## [Exercise aim]
Transcribe, word for word, only the lines from the one containing "Where should I" through the end of the material below. Pictures stay out.
- - - -
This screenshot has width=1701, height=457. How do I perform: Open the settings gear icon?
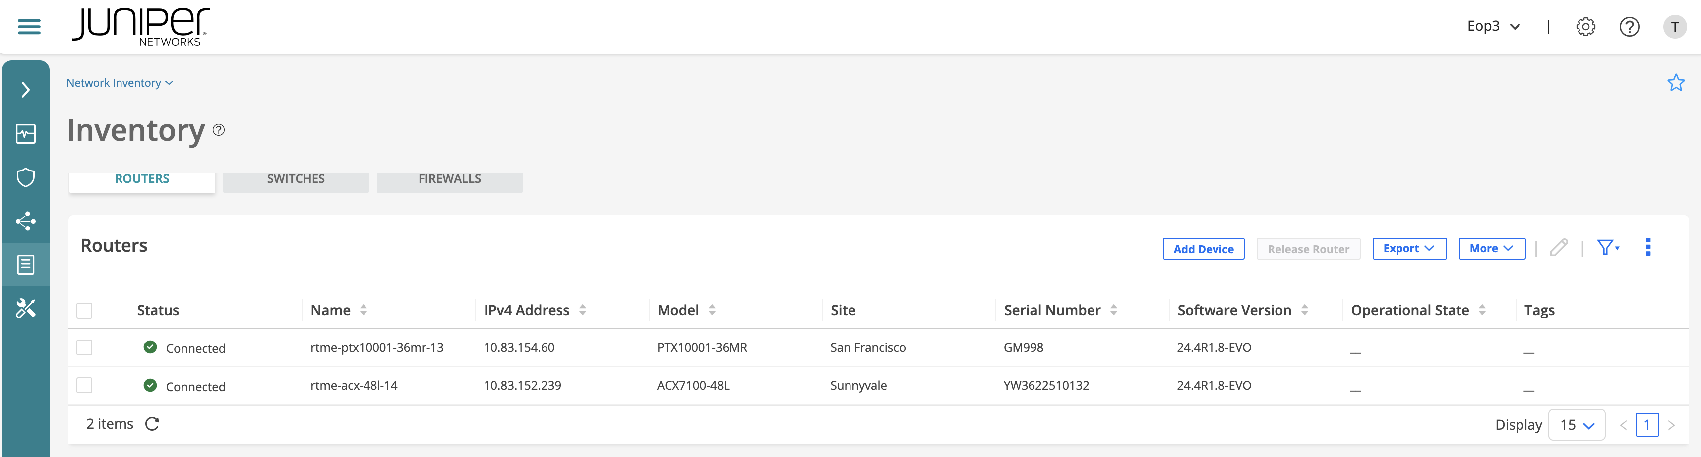coord(1585,27)
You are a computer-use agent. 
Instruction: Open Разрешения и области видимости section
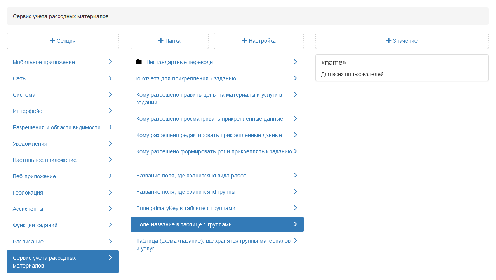click(57, 127)
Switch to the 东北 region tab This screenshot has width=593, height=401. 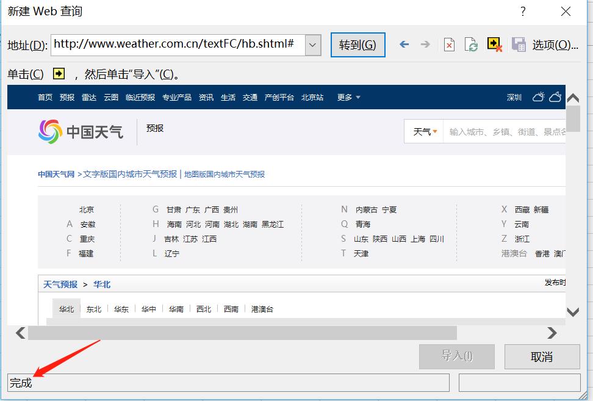[93, 309]
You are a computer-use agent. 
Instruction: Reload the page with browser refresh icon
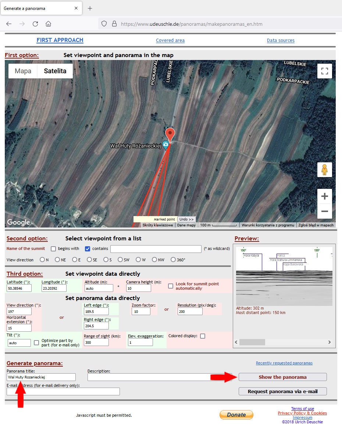[x=35, y=24]
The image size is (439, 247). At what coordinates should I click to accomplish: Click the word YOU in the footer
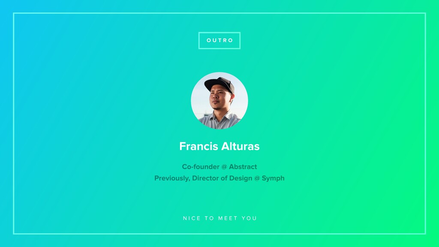(249, 218)
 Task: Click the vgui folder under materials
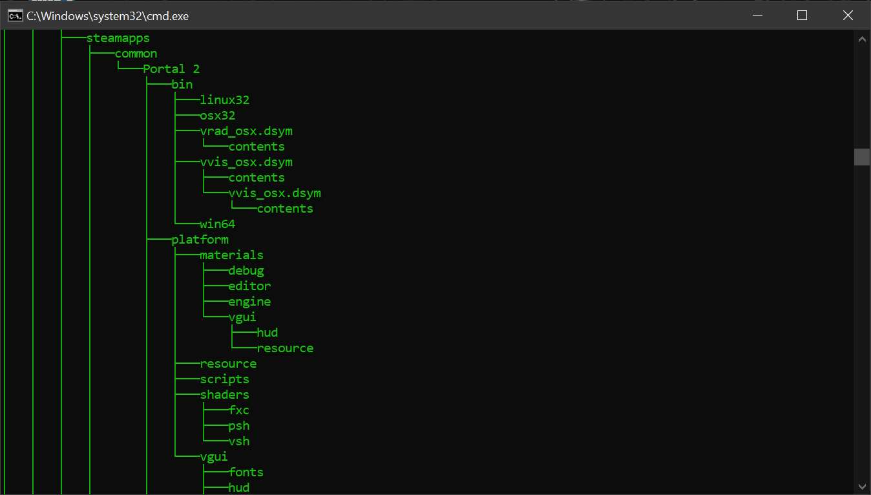coord(242,317)
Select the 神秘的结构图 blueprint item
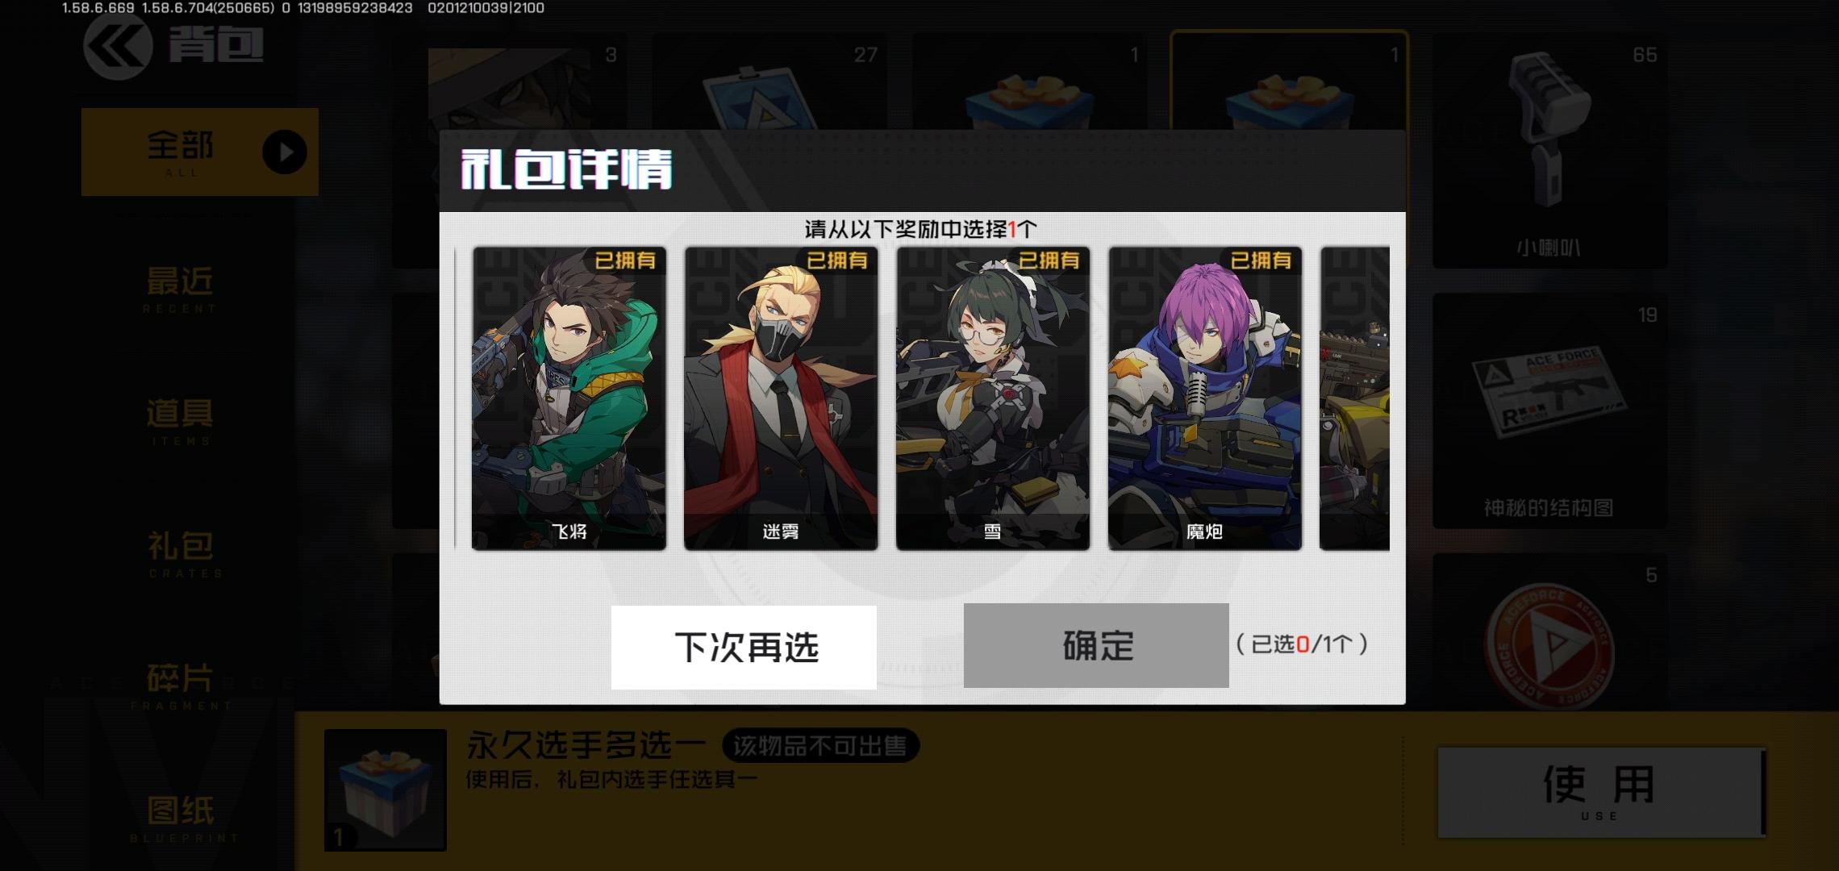This screenshot has width=1839, height=871. tap(1549, 410)
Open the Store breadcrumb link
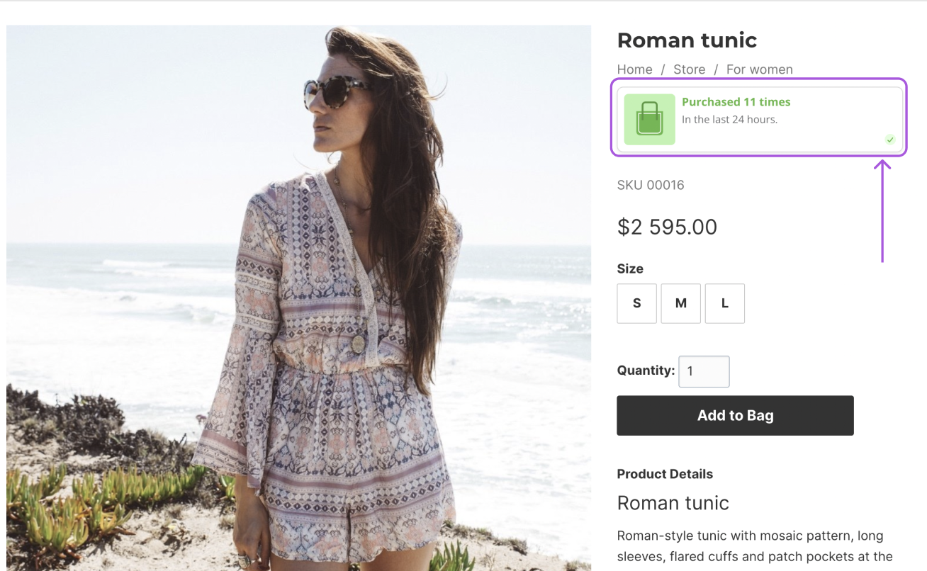This screenshot has height=571, width=927. click(x=689, y=69)
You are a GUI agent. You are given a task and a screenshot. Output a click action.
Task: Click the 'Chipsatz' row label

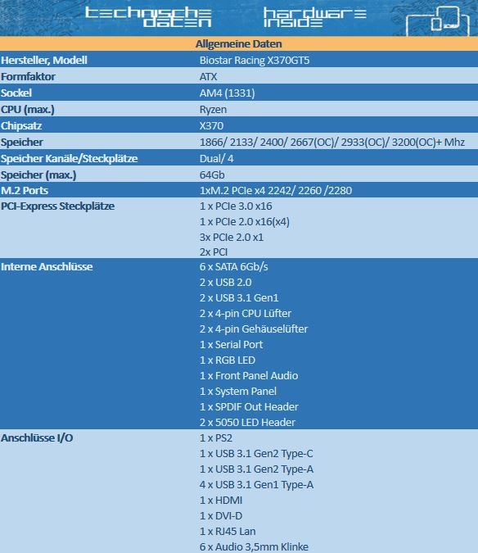(21, 126)
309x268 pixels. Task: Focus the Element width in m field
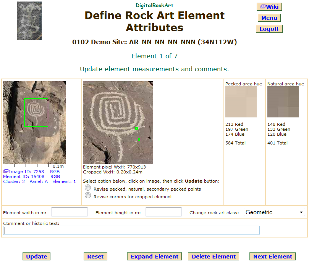[x=70, y=212]
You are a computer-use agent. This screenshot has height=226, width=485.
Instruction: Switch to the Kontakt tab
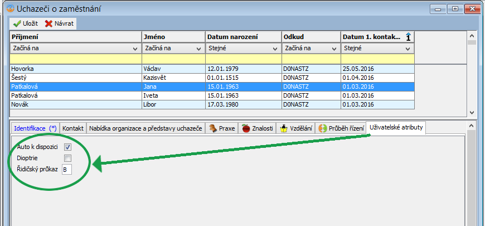[72, 128]
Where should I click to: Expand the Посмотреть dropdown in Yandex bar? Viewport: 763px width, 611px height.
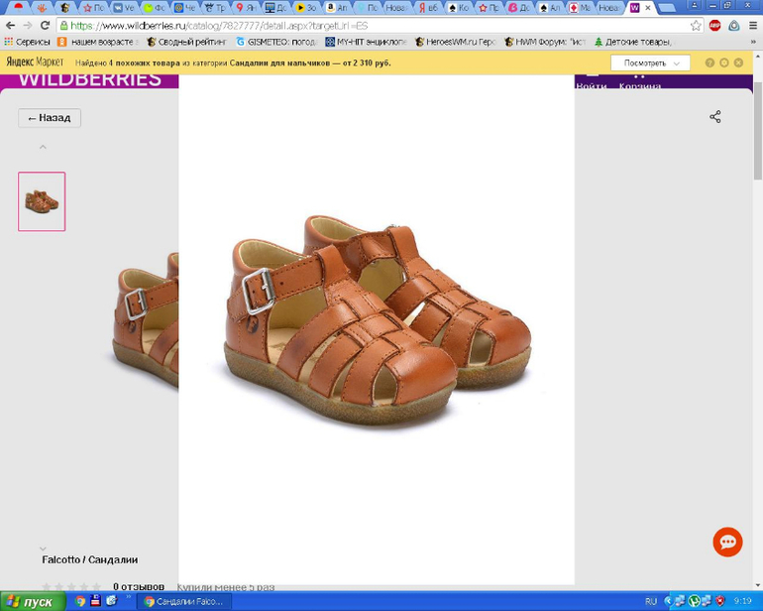(650, 62)
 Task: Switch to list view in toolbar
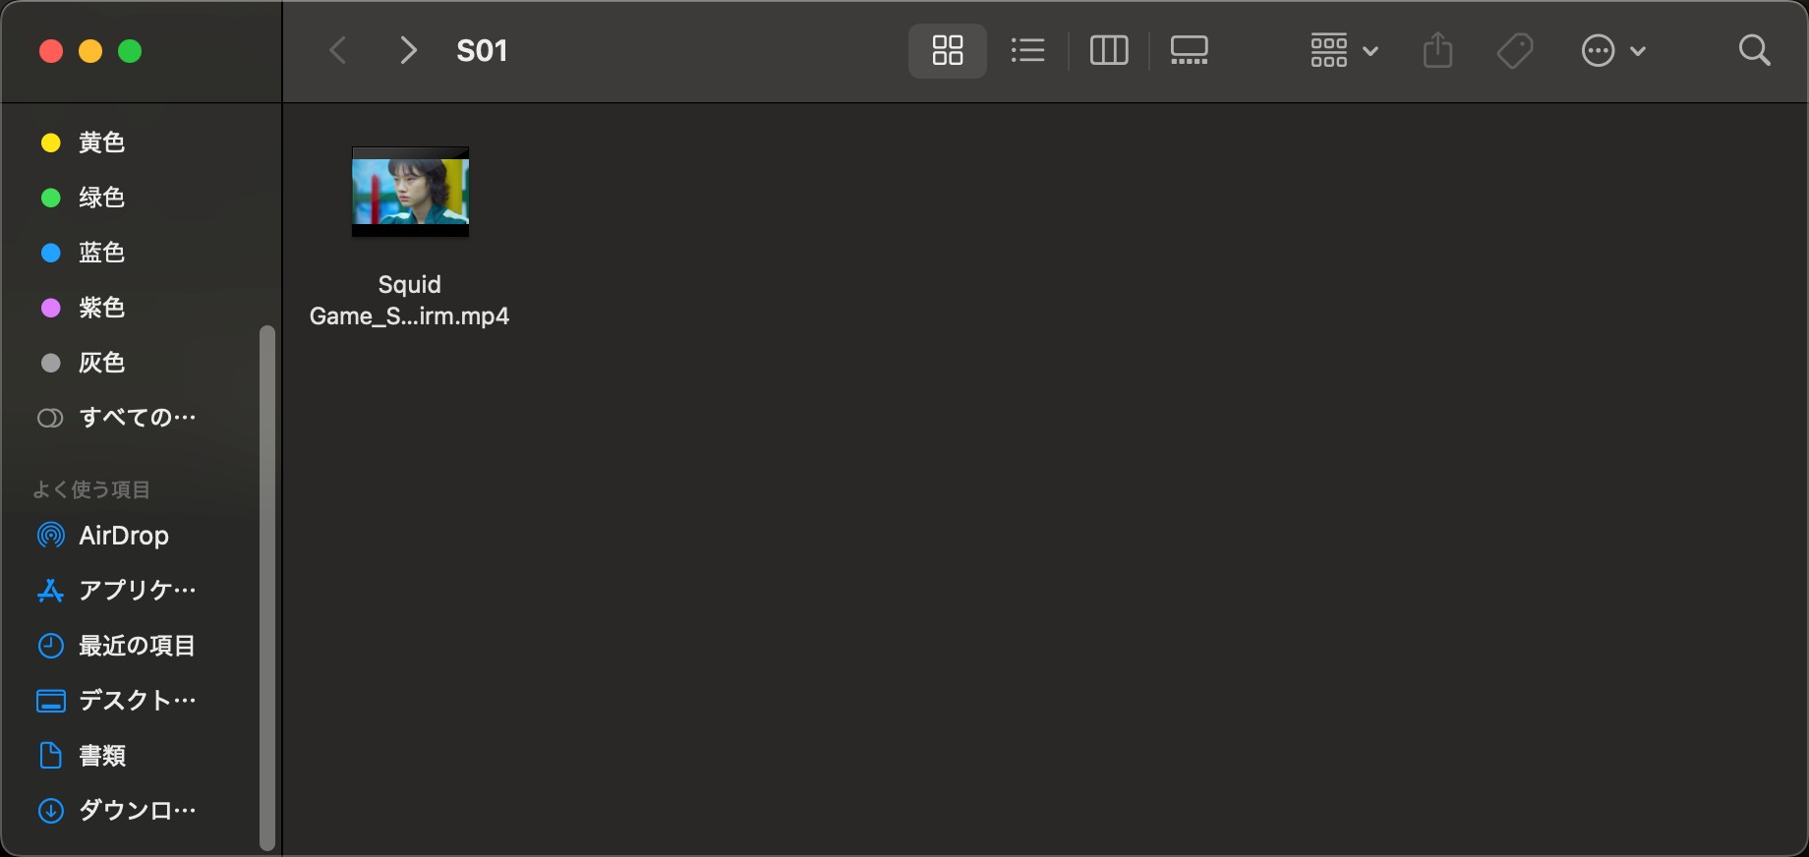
- - - -
## [Answer for this exercise]
Where should I click to: Expand the Посмотреть dropdown in Yandex bar? Viewport: 763px width, 611px height.
(650, 62)
 Task: Switch to list view in toolbar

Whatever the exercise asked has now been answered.